PROMPT:
In the entries below, every line that contains "breadcrumb" must be located and copied.

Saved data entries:
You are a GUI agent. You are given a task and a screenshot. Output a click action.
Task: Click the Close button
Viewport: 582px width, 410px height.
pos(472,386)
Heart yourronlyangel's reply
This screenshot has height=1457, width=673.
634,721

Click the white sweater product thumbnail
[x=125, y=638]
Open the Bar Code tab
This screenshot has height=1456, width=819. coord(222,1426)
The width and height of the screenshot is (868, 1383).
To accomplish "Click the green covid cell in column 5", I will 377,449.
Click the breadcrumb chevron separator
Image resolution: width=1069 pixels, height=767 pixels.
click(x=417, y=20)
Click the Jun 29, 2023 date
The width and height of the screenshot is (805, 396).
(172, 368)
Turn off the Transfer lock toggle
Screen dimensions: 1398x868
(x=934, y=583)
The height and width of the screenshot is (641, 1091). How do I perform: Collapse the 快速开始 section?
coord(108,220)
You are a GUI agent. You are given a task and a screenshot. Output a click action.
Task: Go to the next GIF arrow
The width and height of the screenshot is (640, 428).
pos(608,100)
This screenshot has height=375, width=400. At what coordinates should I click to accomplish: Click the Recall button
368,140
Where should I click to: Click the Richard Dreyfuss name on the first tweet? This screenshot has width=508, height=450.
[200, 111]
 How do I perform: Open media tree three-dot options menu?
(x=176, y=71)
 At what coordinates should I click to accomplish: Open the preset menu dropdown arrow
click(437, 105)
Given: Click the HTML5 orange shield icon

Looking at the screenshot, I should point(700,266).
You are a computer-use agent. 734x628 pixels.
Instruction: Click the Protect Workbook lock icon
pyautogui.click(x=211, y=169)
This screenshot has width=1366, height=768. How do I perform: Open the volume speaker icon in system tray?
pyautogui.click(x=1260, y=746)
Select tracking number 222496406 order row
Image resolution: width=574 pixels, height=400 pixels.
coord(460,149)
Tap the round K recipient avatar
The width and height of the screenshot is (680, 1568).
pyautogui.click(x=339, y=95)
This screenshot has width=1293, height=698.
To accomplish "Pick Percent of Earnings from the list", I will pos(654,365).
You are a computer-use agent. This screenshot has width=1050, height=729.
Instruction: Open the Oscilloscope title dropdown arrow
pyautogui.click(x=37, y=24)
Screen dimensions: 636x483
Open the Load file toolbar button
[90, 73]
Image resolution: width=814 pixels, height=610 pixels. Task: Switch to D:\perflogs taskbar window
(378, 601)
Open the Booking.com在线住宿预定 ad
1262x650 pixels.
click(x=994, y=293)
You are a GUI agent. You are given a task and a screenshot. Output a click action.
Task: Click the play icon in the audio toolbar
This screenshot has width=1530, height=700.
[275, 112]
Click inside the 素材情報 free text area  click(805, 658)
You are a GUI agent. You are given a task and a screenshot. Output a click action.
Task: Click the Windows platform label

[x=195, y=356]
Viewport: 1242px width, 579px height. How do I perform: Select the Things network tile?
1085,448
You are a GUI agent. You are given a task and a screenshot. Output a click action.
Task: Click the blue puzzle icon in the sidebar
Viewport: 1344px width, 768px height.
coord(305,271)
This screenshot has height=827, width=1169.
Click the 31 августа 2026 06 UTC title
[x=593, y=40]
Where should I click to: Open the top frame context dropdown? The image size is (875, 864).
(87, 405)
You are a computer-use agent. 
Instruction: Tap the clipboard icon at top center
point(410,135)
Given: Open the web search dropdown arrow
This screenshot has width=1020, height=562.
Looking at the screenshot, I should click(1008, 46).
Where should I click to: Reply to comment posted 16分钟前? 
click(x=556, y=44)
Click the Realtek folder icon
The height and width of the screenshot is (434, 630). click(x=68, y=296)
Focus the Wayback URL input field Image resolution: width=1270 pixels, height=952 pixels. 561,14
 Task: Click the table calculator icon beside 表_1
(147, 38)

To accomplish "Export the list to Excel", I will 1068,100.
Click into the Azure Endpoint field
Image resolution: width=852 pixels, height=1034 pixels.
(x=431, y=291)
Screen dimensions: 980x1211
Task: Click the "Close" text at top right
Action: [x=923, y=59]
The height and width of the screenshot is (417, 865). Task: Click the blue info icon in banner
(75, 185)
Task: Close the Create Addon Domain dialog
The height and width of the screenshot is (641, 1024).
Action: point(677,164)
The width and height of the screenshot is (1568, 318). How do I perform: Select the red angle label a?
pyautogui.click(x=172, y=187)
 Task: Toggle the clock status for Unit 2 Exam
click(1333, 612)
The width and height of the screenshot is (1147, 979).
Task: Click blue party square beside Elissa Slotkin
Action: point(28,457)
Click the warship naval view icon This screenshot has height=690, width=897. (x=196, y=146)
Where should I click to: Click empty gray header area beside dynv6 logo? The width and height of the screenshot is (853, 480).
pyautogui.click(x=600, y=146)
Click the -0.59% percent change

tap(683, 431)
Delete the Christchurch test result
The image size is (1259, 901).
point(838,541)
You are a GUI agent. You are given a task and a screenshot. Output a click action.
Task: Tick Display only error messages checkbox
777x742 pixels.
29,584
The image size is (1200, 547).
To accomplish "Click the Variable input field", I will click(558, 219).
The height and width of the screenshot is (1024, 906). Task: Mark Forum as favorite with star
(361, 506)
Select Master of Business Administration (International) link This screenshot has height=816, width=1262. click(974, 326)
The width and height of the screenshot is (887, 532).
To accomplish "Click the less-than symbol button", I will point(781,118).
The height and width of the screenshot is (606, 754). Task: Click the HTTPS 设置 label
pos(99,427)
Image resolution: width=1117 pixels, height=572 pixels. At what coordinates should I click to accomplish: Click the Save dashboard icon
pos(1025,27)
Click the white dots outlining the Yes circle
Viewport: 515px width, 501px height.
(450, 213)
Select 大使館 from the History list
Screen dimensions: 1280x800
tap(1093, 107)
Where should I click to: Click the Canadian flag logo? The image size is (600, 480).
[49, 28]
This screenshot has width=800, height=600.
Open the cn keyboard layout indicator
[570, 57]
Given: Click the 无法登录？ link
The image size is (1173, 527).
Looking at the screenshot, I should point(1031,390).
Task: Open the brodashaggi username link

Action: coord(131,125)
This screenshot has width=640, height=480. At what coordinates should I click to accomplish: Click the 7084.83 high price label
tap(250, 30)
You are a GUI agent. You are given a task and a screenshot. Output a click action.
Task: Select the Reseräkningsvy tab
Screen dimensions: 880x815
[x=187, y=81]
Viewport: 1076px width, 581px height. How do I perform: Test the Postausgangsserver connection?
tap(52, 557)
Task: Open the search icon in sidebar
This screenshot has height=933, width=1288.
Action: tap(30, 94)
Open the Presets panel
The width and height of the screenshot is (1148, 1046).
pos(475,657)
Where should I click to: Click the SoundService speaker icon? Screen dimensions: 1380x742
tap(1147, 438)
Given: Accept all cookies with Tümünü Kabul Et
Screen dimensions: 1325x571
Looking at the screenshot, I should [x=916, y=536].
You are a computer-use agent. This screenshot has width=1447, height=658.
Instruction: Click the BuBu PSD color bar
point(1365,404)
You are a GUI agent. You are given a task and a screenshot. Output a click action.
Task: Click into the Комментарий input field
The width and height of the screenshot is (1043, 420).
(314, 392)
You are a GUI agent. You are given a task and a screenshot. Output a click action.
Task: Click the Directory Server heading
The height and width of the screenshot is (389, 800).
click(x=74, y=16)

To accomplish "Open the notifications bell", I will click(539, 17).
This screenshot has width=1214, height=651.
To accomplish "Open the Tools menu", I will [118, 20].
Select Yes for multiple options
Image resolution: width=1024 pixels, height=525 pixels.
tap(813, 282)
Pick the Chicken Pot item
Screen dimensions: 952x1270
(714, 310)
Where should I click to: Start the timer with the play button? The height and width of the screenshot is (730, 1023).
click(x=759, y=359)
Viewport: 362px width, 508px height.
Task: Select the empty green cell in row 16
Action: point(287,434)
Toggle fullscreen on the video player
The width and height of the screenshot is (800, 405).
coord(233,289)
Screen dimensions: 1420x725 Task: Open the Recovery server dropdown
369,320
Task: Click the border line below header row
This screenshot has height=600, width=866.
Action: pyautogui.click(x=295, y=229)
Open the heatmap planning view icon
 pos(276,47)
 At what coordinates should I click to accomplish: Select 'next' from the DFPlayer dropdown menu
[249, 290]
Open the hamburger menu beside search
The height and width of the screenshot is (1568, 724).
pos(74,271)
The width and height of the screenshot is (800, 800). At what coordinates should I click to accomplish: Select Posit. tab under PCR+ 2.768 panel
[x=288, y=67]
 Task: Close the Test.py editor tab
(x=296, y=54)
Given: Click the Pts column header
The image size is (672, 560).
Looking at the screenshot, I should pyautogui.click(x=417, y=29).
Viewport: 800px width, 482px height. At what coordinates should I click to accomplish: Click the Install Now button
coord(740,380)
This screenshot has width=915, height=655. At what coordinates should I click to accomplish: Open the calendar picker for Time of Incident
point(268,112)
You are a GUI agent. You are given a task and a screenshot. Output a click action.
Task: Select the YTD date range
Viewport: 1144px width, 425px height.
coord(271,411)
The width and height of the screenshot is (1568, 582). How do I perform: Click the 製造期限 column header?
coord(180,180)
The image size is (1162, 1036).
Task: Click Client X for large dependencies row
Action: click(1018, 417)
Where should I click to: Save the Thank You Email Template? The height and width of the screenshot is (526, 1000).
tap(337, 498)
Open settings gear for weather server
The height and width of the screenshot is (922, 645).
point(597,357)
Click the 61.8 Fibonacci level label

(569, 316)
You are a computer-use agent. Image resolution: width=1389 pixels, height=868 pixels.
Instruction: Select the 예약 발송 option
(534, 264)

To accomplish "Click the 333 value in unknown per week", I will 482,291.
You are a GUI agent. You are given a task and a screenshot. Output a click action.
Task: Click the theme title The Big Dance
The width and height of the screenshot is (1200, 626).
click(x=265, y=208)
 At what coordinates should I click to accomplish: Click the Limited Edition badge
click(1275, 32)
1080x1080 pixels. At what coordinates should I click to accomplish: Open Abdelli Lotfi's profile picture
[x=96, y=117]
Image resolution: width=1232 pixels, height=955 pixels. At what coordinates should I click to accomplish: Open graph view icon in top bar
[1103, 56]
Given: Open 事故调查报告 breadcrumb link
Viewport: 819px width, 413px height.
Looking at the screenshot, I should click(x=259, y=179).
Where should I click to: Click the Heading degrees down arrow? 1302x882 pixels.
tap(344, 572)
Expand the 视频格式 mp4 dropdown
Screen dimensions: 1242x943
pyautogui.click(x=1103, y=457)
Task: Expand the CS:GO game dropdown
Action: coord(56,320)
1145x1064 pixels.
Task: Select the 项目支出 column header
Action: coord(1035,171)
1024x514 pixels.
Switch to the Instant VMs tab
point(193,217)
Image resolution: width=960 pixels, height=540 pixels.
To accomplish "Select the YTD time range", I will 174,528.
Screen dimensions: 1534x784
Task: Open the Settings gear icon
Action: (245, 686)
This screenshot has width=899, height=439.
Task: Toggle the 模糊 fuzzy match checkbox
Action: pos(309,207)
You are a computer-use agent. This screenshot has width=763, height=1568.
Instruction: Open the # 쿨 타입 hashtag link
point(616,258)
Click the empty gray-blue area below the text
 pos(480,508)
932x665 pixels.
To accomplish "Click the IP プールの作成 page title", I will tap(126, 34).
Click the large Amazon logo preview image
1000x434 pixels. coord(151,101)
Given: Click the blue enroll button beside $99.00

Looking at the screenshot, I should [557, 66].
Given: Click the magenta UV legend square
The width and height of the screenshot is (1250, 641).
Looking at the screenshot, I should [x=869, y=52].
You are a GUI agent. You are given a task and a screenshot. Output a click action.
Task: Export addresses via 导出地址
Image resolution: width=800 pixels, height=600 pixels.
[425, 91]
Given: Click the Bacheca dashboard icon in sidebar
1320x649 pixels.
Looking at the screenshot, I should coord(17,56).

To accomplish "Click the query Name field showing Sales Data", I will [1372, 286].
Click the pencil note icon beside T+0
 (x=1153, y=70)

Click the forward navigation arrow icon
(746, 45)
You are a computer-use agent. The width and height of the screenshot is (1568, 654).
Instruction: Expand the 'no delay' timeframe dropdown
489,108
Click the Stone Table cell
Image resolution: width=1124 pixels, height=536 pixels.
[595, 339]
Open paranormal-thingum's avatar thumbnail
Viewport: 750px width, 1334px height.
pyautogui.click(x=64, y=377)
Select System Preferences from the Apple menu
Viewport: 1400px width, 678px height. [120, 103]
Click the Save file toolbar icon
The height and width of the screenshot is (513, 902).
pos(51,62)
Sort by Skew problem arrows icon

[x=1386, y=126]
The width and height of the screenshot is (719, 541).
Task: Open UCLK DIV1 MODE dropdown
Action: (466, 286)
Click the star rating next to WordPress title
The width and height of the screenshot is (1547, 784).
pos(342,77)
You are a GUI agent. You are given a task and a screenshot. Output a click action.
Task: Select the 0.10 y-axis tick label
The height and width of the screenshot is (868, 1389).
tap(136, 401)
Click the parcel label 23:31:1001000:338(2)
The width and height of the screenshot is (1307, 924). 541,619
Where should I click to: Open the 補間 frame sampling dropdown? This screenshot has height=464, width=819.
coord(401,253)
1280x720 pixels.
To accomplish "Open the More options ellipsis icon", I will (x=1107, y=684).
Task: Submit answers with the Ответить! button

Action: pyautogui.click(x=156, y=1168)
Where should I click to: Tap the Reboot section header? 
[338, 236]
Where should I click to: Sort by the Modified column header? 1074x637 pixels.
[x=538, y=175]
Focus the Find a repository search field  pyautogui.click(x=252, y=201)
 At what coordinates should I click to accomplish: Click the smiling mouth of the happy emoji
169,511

RESULT OF THE TASK:
Click the breadcrumb chevron separator
Given: Open 事故调查报告 breadcrumb link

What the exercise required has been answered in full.